This thesis aims to provide a framework for combining complementary tools that enable robots to manipulate objects in the world using diverse forms of knowledge. We consider heterogeneous types of knowledge, such as physics-based models, learned dynamics models, and model-free skills learned from human demonstrations. Each form of knowledge comes with its own assumptions about the world and the resources required. We approach the problem of using knowledge for decision-making primarily through a model-based planning lens, where robots use predictive models to select actions that achieve desired outcomes.

While predictive models are widely used for task and motion planning, there are often situations where their predictions deviate from real-world behavior, potentially causing task failure or even damage. Despite the limitations of all models, this thesis argues that models remain useful, even when highly inaccurate, if their limitations are properly accounted for. We consider various forms of model inaccuracy, including structural limitations of what the model can represent. Within this framework, we seek to expand robot capabilities by learning how models differ from reality using real-world data. Specifically, we learn and use regions of state-action space, called \textit{model preconditions} where the model reliably represents real-world dynamics. Quantifying model preconditions enables efficient capability expansion when acquiring knowledge to solve new tasks.
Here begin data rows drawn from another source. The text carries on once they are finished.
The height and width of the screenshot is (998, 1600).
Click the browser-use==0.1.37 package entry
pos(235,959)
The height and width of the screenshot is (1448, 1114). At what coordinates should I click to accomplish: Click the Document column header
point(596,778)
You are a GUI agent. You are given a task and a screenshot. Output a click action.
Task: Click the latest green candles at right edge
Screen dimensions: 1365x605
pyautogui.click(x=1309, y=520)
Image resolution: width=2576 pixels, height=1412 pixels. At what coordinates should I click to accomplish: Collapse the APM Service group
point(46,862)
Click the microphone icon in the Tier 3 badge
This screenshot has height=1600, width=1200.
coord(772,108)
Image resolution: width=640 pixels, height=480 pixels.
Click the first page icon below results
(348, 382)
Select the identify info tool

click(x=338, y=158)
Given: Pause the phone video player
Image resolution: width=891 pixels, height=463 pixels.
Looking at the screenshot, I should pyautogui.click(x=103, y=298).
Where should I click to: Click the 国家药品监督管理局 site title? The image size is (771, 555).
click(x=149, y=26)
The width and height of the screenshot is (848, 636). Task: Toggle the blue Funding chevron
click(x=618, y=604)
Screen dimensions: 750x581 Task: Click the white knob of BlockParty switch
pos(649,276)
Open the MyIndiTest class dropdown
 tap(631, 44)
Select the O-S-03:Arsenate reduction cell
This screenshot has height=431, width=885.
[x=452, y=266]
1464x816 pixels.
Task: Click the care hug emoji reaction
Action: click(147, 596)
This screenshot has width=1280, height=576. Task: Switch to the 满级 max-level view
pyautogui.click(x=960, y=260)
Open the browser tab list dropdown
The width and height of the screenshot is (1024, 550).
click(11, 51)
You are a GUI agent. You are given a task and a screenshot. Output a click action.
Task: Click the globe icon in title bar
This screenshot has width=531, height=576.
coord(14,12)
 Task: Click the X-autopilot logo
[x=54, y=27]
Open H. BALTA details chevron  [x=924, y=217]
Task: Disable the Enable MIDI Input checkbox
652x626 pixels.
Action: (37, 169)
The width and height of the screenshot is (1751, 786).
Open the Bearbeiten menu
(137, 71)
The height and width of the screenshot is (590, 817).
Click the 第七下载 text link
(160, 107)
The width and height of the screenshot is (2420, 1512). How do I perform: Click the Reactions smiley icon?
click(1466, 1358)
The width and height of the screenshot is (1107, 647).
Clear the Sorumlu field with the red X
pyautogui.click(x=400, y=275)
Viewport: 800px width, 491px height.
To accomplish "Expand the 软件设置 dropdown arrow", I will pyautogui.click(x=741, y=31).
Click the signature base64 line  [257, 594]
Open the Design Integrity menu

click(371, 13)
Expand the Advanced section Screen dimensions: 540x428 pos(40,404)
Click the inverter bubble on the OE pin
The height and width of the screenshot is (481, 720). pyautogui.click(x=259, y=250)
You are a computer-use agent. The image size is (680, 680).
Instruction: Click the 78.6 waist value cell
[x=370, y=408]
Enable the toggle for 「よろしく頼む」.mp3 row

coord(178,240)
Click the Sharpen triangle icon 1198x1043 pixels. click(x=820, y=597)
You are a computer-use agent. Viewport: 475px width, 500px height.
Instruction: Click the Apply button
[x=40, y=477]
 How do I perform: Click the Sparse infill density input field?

Since knowledge acquisition through new data, such as human demonstrations or trying potentially unsafe actions in the real world can be costly, efficiency is crucial.

By defining model preconditions using predictive accuracy, we show that with very little data, task reliability can be significantly improved. By learning a model deviation estimator (MDE), we can constrain planning to regions where the model is accurate, thereby increasing the reliability of plans. Although the MDE formulation of a model precondition can be learned from pre-existing data, we present a method for actively learning a model precondition.  The thesis then introduces algorithms that use model preconditions to expand the robot’s capabilities. One method enables planning with multiple inaccurate models of varying forms and computational requirements, leading to more efficient planning and reliable execution while preserving theoretical guarantees of optimality. We also address situations where available models are insufficient for solving the problem. First, we demonstrate a method for integrating model-free skills into model-based planning with low data requirements.  Second, we propose a dynamics adaptation algorithm that efficiently selects and updates data for learned dynamics models, expanding capabilities to more complex dynamics.